Well tonight we have the honour of announcing a few things on BlogTalk Radio tonight. We will be talking to the wonderful Catfish McDaris about various things that you will just have to listen in to find out about.
Other than that, here are our offerings for NaPoWriMo. I do promise that very soon I will start writing proper blog posts soon. It was easier when I was depressed. I had too many thoughts then. At the moment I don’t feel like I have time to think about scratching my arse, never mind thinking about real things. Though I did have a semi-political conversation with a Labour canvasser on the doorstep before. I say semi because it was just after Keri called me to tell me we were having chippy for tea and I was a little excited.
I wish that was more true than it is.
Here is a poem. The NaPoWriMo prompt for today is to write a poem about a poem.
Sometimes when I write,
I wonder if there is any
connection between the thoughts
in my head and the movement of my
fingers over the keyboard.
I struggle to find connections between the
first line and end line.
The middle is a mystery.
Sometimes I get an itch in my brain when
my fingers cannot keep up with
with my thoughts.
Sometimes I only discover what I want to write about half-way through.
There are connections there.
This is must assume.
I think I write as I think. Disparate thoughts
that somehow makes sense but not in an immediate
Imagine seeing a letter box hanging on a last fraying hinge
then suddenly playing football in a brick-lined passage-way
between two terraced house forces its way
from the back of your childhood memories.

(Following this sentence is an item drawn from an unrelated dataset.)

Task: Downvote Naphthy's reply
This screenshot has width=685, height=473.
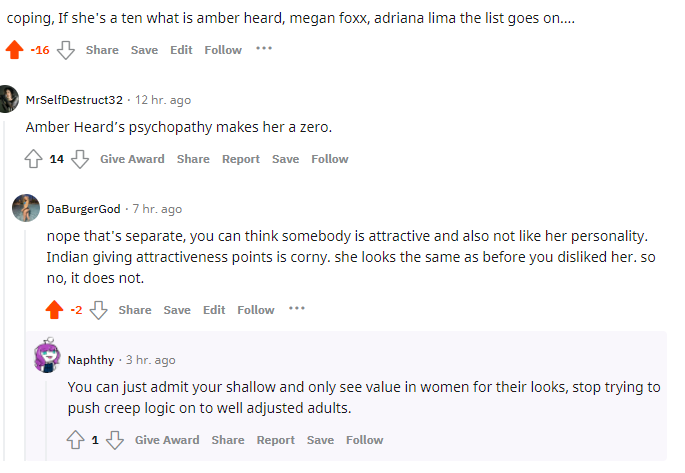Action: [x=115, y=440]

You know the two things are connected but it is
only after scratching around that you make that
Poetry should be about scratching for connections.
The reader’s brain should itch long after reading,
working the words round the cortices.
If the read reads then is not compelled to re-read,
the writer has not written, or at least, has not written well.
This is the connection I have made but hey,
that is just the connection of one poet
who did not know what he was going to say
at the start.
A memory of something slightly unsavoury
Stretches distasteful tendrils
Down my wanton spine
Which aches for sleep.
The faceless mouth of my alarm clock
Screams horrors into my dreams,
Saturated with the melting features
Of everyone I have known
And people I have yet to know.
The womb cocoon spits forth
Birds, all screeching and squawking for dominance
While I shudder my way into the
Morning hours where safety lies in the arms of my waiting almost husband.